### Work to do:
**a.** Answer these from the Notre Dame football mailbag:
(i) Which player has already decided to play elsewhere next semester?
(ii) Which two players does Matt Fortuna name as the most likely to come back?
(iii) Where is the reader named Jeff writing from?
**b.** In the Notre Dame football mailbag, shorten the paragraph that begins "Matt Fortuna: Todd, nice try" and keep its main facts.
**c.** Transcribe the part of the Notre Dame football mailbag between "Matt Fortuna: Frank, if" and "picture next season.", inclusive.

### Extract provided:
────────

Frank Serra writes: Who do you feel will be granted a fifth year at ND?

Matt Fortuna: Frank, if I had to guess right now, I'd say Austin Collinsworth and Christian Lombard are the most likely to come back if they want to. Kendall Moore is a possibility as well. As for the others? Lo Wood has already decided to play elsewhere next semester. There are reports of Andrew Hendrix and Alex Welch seeking other options. There is usually a surprise or two every year, but it is tough to say right now who could fit into the picture next season.

Todd from Buffalo, N.Y., writes: Do you put any credence in the theory that on teams with depth that an injury-plagued season, while disappointing, can provide a boost to the next season since younger players got a lot of playing time and experience that they might not have gotten? This could really help on defense and the O-line where multiple starters are moving on. Or am I just trying to desperately put a positive spin on an uneven 2013 campaign?

Matt Fortuna: Todd, nice try. (Kidding.) There are, though, obvious silver linings when younger players are forced to play so quickly. Was it in Notre Dame's best interest to lose two games in November? Of course not. But the fact the Irish were able to compete against strong competition with vastly depleted lines and with young players getting their feet wet certainly should alleviate some concerns about those guys as they enter the 2014 season.

Jeff from Ontario, Canada writes: If Everett Golson gets readmitted to the university, shouldn't he be able to participate in everything with the university (traveling with the team or at least practicing)?

────────

(Element lookup records)
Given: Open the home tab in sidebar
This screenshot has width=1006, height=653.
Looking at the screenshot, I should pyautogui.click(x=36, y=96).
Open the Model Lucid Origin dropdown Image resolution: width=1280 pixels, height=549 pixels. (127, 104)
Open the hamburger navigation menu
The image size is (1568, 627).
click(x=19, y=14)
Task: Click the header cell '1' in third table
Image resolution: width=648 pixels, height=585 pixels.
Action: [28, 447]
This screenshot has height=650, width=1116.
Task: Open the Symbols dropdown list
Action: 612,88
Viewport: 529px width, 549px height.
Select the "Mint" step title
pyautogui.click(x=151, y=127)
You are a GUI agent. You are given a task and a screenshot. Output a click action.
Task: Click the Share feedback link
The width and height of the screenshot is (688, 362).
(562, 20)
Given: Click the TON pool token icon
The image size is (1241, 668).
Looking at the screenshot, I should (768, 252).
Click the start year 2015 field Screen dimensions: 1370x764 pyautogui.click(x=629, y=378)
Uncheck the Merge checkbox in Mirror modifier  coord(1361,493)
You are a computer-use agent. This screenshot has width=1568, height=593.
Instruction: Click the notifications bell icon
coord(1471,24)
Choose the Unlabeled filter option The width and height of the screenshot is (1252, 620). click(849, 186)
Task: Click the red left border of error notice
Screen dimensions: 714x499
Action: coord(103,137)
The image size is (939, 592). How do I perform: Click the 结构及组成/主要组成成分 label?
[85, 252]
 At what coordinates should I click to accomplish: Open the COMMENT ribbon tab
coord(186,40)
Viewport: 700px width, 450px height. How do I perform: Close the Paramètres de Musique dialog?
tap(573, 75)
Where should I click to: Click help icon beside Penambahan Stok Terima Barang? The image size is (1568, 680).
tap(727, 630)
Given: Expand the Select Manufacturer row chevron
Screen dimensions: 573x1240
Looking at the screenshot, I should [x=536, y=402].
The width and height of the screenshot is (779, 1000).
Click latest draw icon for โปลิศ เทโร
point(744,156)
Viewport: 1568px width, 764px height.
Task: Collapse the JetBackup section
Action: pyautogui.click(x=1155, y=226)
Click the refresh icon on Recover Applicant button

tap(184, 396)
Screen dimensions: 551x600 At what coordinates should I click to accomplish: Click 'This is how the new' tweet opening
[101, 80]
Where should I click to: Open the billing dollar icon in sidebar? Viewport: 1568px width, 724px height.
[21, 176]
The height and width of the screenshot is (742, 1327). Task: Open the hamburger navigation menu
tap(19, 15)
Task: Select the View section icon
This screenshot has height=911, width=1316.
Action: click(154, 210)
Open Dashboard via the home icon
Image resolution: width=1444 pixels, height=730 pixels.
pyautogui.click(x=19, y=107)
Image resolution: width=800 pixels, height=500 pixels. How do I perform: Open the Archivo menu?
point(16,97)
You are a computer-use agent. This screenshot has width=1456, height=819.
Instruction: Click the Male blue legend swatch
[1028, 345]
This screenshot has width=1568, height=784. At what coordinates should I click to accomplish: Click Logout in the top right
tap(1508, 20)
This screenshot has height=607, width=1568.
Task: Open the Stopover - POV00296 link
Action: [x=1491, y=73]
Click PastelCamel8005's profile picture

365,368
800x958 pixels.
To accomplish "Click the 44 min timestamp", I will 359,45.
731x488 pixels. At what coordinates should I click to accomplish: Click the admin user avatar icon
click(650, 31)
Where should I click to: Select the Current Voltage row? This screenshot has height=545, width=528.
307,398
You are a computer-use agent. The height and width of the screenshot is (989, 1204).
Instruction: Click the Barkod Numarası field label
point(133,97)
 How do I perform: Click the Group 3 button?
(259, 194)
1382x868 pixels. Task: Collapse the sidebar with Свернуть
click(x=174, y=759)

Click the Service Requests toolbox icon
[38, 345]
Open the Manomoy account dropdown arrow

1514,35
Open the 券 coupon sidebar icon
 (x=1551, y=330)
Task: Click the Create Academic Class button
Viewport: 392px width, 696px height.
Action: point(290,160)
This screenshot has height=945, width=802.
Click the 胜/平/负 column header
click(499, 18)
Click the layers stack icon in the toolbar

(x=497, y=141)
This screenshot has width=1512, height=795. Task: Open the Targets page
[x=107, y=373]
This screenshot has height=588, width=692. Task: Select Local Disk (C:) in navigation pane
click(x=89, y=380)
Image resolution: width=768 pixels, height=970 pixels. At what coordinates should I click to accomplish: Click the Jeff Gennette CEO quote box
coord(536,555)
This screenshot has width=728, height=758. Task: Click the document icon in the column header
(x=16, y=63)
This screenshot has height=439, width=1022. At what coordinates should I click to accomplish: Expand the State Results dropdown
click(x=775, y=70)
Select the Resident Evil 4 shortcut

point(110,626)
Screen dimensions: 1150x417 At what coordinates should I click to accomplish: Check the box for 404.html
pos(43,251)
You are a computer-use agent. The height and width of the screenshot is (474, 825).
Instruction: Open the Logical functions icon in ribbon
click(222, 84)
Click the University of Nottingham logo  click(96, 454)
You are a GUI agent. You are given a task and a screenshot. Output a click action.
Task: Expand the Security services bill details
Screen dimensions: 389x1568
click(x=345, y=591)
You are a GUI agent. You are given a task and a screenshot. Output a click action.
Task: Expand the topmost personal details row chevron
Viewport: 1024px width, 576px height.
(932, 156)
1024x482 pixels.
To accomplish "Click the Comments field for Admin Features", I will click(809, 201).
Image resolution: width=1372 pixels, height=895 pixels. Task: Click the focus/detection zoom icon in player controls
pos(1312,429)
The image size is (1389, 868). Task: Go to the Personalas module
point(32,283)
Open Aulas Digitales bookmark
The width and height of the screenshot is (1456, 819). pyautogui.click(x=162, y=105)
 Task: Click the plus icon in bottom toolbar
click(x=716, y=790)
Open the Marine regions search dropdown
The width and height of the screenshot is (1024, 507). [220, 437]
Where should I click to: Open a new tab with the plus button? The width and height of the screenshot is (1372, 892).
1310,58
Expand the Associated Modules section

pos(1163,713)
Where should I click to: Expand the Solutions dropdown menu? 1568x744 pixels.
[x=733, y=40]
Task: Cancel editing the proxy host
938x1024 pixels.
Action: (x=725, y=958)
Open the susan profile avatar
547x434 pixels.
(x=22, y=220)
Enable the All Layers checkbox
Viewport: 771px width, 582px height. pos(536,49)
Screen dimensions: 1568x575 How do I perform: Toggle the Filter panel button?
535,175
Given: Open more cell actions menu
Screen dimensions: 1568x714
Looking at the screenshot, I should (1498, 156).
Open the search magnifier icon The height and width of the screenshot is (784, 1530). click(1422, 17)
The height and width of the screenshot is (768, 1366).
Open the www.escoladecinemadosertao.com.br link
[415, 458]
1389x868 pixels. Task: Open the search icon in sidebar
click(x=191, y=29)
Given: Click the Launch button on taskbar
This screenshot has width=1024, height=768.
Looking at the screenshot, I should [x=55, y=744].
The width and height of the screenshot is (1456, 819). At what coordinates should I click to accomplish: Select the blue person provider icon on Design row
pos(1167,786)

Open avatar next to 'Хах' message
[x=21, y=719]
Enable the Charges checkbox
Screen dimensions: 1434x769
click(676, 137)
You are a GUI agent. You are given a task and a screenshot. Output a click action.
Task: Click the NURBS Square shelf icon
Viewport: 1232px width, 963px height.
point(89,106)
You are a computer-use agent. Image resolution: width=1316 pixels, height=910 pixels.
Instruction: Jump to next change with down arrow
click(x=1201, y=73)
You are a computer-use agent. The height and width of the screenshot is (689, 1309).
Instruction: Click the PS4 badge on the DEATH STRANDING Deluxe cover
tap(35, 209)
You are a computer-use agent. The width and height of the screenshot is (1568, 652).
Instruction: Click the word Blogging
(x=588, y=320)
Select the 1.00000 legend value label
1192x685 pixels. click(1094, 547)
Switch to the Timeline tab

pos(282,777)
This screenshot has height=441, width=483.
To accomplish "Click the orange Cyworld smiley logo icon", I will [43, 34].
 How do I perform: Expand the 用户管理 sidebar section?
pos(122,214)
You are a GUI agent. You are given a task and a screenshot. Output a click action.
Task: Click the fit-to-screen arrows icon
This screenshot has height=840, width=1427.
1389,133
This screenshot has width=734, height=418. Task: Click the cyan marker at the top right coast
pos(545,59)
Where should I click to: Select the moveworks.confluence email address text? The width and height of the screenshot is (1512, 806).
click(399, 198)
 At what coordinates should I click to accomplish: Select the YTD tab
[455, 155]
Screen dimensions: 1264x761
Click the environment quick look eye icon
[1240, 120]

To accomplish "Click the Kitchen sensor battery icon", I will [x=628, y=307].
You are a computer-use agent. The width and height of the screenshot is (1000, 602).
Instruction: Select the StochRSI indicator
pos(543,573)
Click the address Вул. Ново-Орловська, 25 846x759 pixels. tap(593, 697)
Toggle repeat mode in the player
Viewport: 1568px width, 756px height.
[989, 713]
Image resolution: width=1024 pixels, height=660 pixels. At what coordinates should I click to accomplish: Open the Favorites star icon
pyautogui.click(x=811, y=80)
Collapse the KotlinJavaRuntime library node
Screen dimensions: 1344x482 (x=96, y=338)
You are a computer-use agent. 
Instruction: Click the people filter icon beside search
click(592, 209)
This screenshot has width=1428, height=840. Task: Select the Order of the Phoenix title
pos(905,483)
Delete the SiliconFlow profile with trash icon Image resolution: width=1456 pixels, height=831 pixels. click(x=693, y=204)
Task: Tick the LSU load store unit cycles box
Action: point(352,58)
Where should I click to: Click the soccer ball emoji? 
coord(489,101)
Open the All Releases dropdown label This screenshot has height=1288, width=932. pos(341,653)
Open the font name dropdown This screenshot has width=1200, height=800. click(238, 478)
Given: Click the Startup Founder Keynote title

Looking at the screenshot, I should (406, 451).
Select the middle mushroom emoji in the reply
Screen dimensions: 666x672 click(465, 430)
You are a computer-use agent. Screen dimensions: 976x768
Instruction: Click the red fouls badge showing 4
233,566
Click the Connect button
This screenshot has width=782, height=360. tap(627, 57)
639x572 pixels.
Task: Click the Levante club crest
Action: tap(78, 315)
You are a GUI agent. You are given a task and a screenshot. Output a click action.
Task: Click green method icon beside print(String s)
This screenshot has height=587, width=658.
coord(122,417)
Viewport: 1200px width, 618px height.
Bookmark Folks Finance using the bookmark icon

────────

### The solutions:
**a.**
(i) Lo Wood
(ii) Austin Collinsworth and Christian Lombard
(iii) Ontario, Canada

**b.** Forcing younger players into action early has clear silver linings. Losing two games in November was not in Notre Dame's best interest. Still, the Irish competed against strong opponents with badly depleted lines while young players gained experience, and that should ease some concerns about those players going into the 2014 season.

**c.**
Matt Fortuna: Frank, if I had to guess right now, I'd say Austin Collinsworth and Christian Lombard are the most likely to come back if they want to. Kendall Moore is a possibility as well. As for the others? Lo Wood has already decided to play elsewhere next semester. There are reports of Andrew Hendrix and Alex Welch seeking other options. There is usually a surprise or two every year, but it is tough to say right now who could fit into the picture next season.